According to Papanek, the Finance Ministry has been monitoring potential exchange rate risks regarding the Slovenské elektrárne sale since the power utility tender outcome was announced. To this end, the ministry has been working with the Debt and Liquidity Management Agency (ARDAL).

ARDAL uses a financial risk-deterrent measure called hedging. According to Papanek, hedging and subsequent crown non-conversion will be used to pay down the total volume of Slovak euro obligations, which currently exceeds €2 billion.

The Economy Ministry does not fear eventual losses either. Spokesman for the Economy Ministry, Maroš Havran, told The Slovak Spectator that his ministry and the Finance Ministry discussed whether it was necessary to insure the deal against the currency loss.

"We have state bonds denominated in euro worth €750 million that are maturing in May. These bonds are a natural protection against exchange rate losses until May," Havran told The Slovak Spectator.

Havran says that in May, the Economy Ministry will have a clearer idea on when the Slovenské elektrárne transaction will be concluded, and when Enel will pay the whole sum owed.

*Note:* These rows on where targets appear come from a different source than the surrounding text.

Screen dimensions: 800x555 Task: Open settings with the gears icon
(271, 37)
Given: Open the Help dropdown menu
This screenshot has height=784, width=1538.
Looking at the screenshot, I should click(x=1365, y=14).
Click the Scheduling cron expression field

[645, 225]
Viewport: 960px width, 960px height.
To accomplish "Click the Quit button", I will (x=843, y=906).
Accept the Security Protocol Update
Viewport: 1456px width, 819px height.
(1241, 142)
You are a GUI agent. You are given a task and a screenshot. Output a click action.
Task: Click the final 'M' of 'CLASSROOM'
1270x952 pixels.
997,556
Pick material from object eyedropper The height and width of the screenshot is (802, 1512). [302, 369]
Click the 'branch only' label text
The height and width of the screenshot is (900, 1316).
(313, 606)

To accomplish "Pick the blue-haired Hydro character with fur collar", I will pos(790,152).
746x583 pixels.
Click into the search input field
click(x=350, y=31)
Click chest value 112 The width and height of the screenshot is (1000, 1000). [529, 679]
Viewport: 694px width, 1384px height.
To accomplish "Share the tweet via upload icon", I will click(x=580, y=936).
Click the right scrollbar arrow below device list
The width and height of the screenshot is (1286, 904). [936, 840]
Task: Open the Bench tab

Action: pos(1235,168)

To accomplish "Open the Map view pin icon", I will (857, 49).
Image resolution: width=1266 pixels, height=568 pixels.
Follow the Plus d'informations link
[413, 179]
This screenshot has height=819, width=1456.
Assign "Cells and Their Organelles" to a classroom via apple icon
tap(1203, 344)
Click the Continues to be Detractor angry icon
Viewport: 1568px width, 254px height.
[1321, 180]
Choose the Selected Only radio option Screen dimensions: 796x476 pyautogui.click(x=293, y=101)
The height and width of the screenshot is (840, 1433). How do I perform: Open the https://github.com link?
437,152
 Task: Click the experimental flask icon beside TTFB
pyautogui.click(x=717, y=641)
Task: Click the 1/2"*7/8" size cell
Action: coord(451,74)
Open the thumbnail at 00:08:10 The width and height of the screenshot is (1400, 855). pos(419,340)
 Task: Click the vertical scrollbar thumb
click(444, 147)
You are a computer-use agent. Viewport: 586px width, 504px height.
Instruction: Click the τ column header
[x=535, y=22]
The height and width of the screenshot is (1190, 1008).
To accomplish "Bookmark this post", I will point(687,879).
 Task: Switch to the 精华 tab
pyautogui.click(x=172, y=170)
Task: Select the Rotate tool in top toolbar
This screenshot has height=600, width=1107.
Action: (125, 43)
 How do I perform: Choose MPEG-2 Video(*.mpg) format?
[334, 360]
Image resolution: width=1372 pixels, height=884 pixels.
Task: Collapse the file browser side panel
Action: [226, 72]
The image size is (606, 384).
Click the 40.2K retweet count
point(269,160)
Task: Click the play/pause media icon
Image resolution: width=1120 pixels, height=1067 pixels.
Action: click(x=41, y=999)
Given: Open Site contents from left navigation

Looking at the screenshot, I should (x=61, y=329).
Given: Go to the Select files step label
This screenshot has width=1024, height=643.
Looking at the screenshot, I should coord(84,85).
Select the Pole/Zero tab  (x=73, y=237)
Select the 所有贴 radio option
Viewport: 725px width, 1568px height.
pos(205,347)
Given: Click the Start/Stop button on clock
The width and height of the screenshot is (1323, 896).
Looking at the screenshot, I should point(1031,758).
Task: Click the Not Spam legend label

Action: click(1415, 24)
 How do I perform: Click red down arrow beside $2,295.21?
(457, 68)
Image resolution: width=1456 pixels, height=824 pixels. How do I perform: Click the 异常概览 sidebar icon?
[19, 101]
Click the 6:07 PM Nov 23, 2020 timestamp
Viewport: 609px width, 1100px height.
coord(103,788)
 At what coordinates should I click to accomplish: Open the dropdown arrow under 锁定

"After signing the transaction documents, 30 percent of the sum will be allocated to the account of the National Bank of Slovakia. The whole sum will be allocated only after the completion of the whole transaction. In May, it will become clear when the deal will close - whether in August or at the end of the year" said Havran.

He said that the state would decide in May whether to insure itself against potential exchange rate losses.

As for privatization receipts and potential Forex losses due to crown appreciation, the state will have a harder time securing itself against losses, says VŮB Chief Analyst Zdenko Štefanides.

"To hedge Forex privatization, one has to know when the payments will actually arrive. The way I understand it, this is difficult to foresee in privatization deals. Hedging may be an expensive exercise, especially given the present one-way movement of the Slovak currency (and indeed for all the currencies in the Visegrad Four region).

"Put simply, to hedge against crown appreciation you have to find a counter party, someone who does not believe the crown will continue to appreciate. Such people - investors or market participants - are increasingly difficult to find. Indeed, note that forward Forex rates on the Slovak crown have recently collapsed," Štefanides said.

According to him, the possibility of the state finding a counter party to hedge such a large sum seems next to impossible.

"The Slovak Forex market is too small for deals like Enel-Slovenské elektrárne, and the Forex forward/options market is even smaller."

Štefanides thinks that one option in the Enel-Slovenské elektrárne deal could have been to ask Enel to pay for its stake in Slovenské elektrárne directly in crowns.

"In this case, it would have to be the buyer who hedges the exposure. However, the buyer would surely go through the market, thus further strengthening the appreciation pressure on the crown. If they pay in euros, the state would convert the euros to crowns with the central bank, thus bypassing the market and potentially alleviating undue appreciation pressure," he added.

Documents on the sale of the 66-percent stake in Slovenské elektrárne should be signed February 17. The Slovak cabinet is expected to give their final approval to the privatization deal February 16.

After signing the documents, the investor will transfer 30 percent of the purchase price, or €252 million, to the Slovak state's coffers. The remaining €588 million will be paid after all contract conditions are met.

Altogether, Enel will pay €840 million (Sk32.8 billion) for the stake in Slovenské elektrárne.

The time between signing the agreement with the investor and actual payment can be stretched to as long as six months.

In the past, the state lost considerable sums due to exchange rate fluctuations. On the sale of gas utility Slovenský plynárenský priemysel, for example, the state lost billions of crowns. In mid-January, Enel agreed to the wording of the contract that would give it a 66-percent stake in Slovenské elektrárne. The Slovak government expects Enel to submit an investment plan by the end of June that would include a sum that the power company intends to invest in Slovakia in the upcoming years.